When boredom hits
They say that writing stuff down in a journal before going to bed is a good way to empty your brain of distractions so you can go to sleep easy. Maybe it’s true, but I always feel that I don’t know what to write these days. Most of the stuff I don’t want to bother to think about, much less put down in writing. Plus, I’d rather consume than output.
This frame of mind bothers me. First of all, I feel guilty for not being productive. I also feel guilty for not being more organized. For instance, I have wanted to split this blog into “anime” and “personal” for a long time, so the good stuff (anime ramblings) doesn’t get cluttered with the messy stuff (the inside of my head). But, I never get around to it, so I don’t write anymore. Then I feel bad about not writing.
This is where Tina Su’s blog “ThinkSimpleNow” comes in. Great stuff, very good common sense. In addition to advice, it also makes me feel better because now I know I’m not the only well-adjusted person in this world to be, well, not quite so well-adjusted. Insecurities, guilt, jealousy, self-doubt, lack of self-esteem, lack of motivation… Everyone has them in spades. I was just lucky that I never experienced any of this until I hit like, 24. Weird, man.
Nowadays I wonder if I can ever go back to that carefree self again. I also wonder why I became the way I am now. And I realize that me feeling that my past self was better is not a very positive frame of mind.
Anyway, the real reason I’m making this post is because I’m waiting on ep 20 of El Cazador, and it’s taking it’s good long time. El Cazador is the third in Bee Train’s girls-with-guns trilogy and so I should be eating it up, but in honesty it took me forever to get started. I quit after every ep up until like, 6 or 7, when I decided, screw it, this is one series I have to watch through because two bloggers I respect say it’s great, and so since I’d rather consume than produce, I consumed.

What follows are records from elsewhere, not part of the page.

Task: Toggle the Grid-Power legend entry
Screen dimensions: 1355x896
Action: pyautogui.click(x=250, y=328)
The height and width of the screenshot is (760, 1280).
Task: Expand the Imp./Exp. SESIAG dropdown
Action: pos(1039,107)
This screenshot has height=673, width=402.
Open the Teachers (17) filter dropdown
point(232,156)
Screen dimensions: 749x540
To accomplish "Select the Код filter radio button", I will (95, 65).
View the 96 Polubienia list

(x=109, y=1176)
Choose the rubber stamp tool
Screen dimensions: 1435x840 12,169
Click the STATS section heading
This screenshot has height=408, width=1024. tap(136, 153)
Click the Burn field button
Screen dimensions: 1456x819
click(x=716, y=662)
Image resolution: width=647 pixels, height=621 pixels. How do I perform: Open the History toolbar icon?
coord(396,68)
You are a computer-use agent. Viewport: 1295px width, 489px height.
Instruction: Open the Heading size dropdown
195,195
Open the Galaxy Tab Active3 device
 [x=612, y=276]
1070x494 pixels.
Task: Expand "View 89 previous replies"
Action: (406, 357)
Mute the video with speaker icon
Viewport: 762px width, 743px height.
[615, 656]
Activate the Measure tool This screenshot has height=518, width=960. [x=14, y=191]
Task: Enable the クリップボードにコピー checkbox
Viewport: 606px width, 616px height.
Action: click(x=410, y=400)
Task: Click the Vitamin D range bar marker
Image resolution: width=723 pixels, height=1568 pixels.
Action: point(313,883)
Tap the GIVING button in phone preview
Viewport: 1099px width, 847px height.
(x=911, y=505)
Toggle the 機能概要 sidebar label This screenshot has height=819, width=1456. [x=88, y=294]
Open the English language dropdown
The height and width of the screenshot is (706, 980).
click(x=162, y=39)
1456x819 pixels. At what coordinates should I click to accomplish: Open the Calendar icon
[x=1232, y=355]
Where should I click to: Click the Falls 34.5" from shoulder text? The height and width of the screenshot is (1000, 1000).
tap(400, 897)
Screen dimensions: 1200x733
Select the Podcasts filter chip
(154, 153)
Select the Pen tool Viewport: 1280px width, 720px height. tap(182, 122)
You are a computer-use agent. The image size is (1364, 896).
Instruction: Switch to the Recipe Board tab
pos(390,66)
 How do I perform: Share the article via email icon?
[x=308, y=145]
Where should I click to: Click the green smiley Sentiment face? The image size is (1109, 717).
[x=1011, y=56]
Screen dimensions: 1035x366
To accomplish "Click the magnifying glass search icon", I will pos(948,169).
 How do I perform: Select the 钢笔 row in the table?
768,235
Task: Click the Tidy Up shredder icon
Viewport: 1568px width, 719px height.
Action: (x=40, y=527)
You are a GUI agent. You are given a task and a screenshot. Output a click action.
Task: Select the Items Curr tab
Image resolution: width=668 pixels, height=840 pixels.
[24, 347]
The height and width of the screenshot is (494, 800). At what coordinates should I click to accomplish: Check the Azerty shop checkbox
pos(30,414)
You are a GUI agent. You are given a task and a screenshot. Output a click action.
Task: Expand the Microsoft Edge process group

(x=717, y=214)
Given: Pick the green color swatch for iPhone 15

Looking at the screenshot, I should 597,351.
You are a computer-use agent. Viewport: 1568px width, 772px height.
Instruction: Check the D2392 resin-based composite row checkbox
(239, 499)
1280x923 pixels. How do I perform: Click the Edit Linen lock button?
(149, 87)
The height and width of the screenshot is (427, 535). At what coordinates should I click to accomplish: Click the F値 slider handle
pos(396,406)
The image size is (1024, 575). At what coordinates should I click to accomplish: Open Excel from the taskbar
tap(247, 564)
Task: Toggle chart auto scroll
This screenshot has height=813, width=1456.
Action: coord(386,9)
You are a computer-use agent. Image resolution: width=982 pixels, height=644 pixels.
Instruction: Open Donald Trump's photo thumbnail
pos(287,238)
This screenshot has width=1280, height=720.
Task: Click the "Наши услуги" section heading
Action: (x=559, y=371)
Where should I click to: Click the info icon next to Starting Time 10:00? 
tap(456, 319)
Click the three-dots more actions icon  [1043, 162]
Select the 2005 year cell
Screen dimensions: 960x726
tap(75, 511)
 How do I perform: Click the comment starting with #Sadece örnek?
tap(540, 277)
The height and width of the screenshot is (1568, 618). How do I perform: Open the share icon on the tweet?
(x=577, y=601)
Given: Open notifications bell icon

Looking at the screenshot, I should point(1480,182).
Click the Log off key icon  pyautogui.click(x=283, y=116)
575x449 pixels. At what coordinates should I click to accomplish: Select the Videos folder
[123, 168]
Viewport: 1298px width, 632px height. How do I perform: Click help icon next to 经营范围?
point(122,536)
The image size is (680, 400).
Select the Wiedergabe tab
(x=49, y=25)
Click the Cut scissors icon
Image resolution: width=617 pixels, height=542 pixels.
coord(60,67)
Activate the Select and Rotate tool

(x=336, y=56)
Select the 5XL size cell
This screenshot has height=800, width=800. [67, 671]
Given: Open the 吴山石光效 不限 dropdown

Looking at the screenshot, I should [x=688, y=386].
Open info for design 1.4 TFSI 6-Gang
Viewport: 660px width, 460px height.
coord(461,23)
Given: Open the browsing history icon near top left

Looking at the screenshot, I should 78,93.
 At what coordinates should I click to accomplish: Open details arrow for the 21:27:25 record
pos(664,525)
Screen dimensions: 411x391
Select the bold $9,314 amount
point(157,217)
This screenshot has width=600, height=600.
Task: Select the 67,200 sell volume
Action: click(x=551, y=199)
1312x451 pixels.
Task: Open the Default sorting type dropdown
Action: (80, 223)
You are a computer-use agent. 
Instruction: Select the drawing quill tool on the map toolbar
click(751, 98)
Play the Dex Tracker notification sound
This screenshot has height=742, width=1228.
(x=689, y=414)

Okay, so I’m up to ep 20 (speed watching since I quit my job last Monday) and while I’m not struck by it, it’s not a chore to watch the next ep. Which is better than, say, Cashmere Mafia (Caitlin, you’re gorgeous and I love you but obviously the writers don’t) or Sarah Conner Chronicles (Summer Glau is especially gorgeous, and Lena Headey was great but then she starts dating geek guys and T-800 starts wearing dead people and suddenly I’m not so thrilled anymore) .
I’ll let you know if this series makes my rave list.
The best thing I’m watching now though is CSI. Up to Disc 6. Eagerly awaiting the last two (love Tsutaya Discas which is a delivery rental service). Will give Bones a try.
Lest I appear to be a total couch potato, I will casually mention that I’ve put in 5 days of boarding in the last 8 days. Nyah. Jyouetsu Kokusai is an awful ski resort, Kawaba is damn nice for a day trip, and Nozawa Onsen is awesome for a couple days if you have plenty of snow and money.
So, now my immediate goals are 1) look up tips on how to get better at boarding 2) figure out if I want to spring for a driving course ($2000 in Japan, what a rip, but I’d probably be a damn good driver at the end of it) or try for a license straight off, or go for just the motorcycle license.
Okay, that about sums up my life at the moment. Feeling very restless, will change environments soon I guess unless a miracle happens.